Clin Pharmacokinet. 2025 Nov 29. doi: 10.1007/s40262-025-01594-1. Online ahead of print.
ABSTRACT
BACKGROUND AND OBJECTIVE: Population pharmacokinetic (popPK) models in pediatric patients are essential to optimize dosing and ensure therapeutic efficacy. However, study designs are often not fully optimized, leaving room to improve efficiency, which is an important goal in this population, where patients are limited and resources scarce. The aim of the present work is to optimize study designs for the development of popPK models for teicoplanin, piperacillin and meropenem in pediatric patients, with or without continuous kidney replacement therapy (CKRT), to achieve greater model precision while reducing patient burden and economic cost.
METHODS: Methodology based on the optimization of the Fisher information matrix (FIM) was followed, using the $DESIGN option in NONMEM 7.5. A previously developed model was selected for each of the antibiotics. The number of subjects in the optimized designs was fixed to 28 patients (14 with and 14 without CKRT). It was assumed that only plasma samples were extracted from patients without CKRT, while prefilter, postfilter, and effluent samples could be extracted simultaneously from patients undergoing CKRT. Sensitivity to different proportions of patients with and without CKRT was tested. The optimized designs were evaluated through simulation and re-estimation procedures, including the impact of covariates.

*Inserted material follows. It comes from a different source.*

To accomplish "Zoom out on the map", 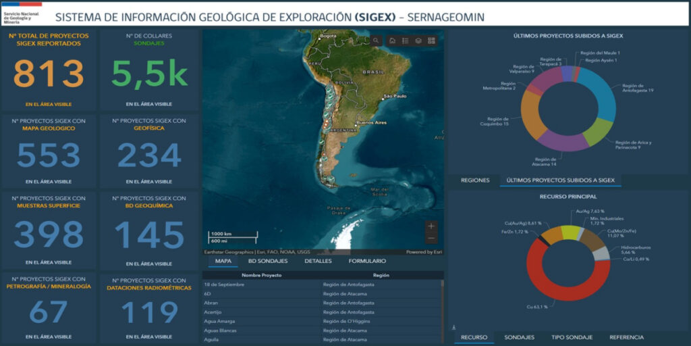I will click(x=431, y=238).
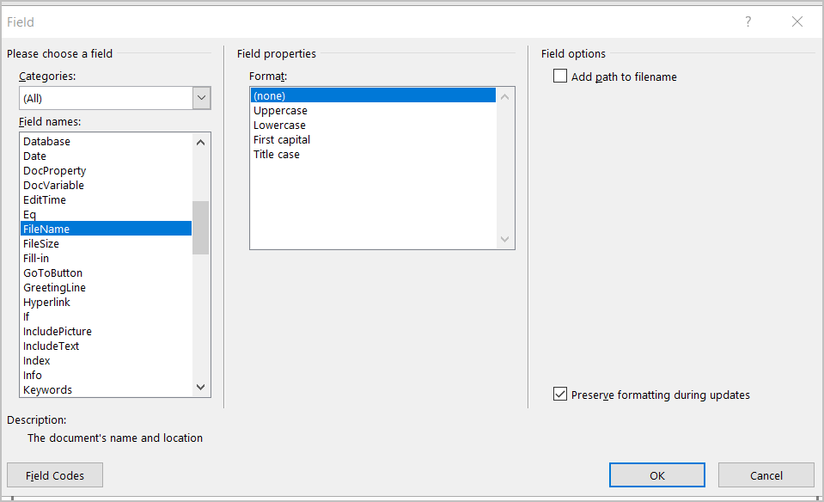Confirm with the OK button
824x502 pixels.
pyautogui.click(x=656, y=475)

RESULTS: The number of sampling times per individual needed to achieve precise parameter estimates was 3 in teicoplanin, 4 in piperacillin, and 6 in meropenem. The optimized designs reduced the total number of samples per patient by 25, 51, and 21% for teicoplanin, piperacillin, and meropenem, respectively, compared with the original studies used in the previous studies. The resulting samples were taken during 0-40 h from the beginning of the study in teicoplanin and piperacillin, while in the case of meropenem optimal sampling times went between 0-64 h. The optimized designs remained robust under different proportions of patients with and without CKRT and under different covariate values.
CONCLUSIONS: This work emphasizes the importance of optimizing study designs to improve accuracy and precision in the model parameters while reducing the number of samples needed. This is a relevant advantage especially when dealing with critically ill pediatric patients.